BEGIN

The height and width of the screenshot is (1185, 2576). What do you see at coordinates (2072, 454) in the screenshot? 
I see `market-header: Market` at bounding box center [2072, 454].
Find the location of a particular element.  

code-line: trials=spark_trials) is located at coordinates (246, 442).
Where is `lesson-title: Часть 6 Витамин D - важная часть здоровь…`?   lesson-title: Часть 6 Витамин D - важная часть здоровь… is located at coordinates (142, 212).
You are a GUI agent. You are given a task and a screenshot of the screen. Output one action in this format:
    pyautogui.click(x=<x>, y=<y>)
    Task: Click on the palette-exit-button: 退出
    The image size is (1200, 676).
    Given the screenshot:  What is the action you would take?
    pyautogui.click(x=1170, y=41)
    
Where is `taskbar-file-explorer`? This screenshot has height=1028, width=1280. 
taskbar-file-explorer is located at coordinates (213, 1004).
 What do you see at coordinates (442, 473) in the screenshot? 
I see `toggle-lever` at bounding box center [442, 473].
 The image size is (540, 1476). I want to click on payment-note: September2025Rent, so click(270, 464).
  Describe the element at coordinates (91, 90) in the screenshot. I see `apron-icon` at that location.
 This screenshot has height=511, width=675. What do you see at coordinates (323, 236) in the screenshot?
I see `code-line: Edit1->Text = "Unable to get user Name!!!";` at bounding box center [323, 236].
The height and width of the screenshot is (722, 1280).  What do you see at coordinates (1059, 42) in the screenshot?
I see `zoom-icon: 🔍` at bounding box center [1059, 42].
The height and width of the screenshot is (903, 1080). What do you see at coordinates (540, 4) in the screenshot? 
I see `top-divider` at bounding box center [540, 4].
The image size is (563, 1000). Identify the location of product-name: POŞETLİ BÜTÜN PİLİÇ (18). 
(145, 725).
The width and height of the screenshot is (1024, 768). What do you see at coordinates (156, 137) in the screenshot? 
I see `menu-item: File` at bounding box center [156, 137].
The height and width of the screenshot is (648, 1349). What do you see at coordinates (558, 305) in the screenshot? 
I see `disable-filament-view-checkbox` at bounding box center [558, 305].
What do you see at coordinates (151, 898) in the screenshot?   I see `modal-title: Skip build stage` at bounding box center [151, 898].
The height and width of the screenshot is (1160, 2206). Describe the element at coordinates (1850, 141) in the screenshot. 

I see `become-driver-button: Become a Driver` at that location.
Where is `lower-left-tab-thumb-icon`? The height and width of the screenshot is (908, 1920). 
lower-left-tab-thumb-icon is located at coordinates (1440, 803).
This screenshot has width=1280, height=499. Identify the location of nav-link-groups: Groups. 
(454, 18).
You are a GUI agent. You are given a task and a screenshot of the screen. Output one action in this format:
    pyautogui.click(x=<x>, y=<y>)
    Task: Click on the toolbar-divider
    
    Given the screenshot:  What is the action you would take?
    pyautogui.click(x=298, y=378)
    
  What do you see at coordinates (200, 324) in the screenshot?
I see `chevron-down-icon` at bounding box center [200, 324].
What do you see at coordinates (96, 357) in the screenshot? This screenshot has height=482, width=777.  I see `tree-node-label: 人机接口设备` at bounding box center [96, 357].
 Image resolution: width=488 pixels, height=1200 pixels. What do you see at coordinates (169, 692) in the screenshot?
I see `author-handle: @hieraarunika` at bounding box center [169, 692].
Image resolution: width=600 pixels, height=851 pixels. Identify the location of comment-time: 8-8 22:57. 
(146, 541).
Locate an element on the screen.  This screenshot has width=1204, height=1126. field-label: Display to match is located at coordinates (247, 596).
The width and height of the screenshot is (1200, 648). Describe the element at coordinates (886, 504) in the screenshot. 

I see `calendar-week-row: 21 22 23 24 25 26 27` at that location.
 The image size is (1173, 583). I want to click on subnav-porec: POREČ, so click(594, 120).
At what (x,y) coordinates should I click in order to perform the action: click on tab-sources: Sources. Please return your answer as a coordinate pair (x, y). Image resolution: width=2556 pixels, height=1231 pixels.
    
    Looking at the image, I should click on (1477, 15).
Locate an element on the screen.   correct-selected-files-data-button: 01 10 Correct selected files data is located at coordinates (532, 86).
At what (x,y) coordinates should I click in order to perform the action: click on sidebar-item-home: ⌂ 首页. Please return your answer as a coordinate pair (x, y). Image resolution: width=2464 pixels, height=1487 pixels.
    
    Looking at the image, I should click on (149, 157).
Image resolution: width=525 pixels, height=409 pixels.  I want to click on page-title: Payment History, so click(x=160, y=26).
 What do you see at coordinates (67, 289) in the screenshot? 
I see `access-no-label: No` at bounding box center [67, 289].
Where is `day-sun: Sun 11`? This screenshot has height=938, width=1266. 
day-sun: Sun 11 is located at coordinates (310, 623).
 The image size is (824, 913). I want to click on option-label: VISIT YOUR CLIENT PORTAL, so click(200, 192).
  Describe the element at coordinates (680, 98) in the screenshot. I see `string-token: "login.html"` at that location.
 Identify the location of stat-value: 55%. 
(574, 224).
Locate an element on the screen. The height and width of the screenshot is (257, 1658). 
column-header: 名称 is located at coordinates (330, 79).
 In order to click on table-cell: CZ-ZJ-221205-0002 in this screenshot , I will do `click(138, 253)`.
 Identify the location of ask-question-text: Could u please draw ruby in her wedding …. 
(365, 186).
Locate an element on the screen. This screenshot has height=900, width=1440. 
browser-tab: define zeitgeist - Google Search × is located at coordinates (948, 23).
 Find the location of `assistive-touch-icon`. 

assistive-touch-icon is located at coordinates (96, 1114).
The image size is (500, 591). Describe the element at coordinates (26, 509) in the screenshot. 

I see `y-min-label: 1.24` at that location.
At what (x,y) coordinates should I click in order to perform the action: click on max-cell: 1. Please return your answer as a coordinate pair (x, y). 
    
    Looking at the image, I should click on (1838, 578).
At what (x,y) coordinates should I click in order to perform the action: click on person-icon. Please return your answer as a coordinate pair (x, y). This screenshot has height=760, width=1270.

END

§ **PROBLEM TO SOLVE**
Reproduce the data above, character for character, from its first line up to and including the line with "code-line: trials=spark_trials) is".

§ **WRITTEN RESPONSE**
The height and width of the screenshot is (1185, 2576). What do you see at coordinates (2072, 454) in the screenshot? 
I see `market-header: Market` at bounding box center [2072, 454].
Find the location of a particular element.  

code-line: trials=spark_trials) is located at coordinates (246, 442).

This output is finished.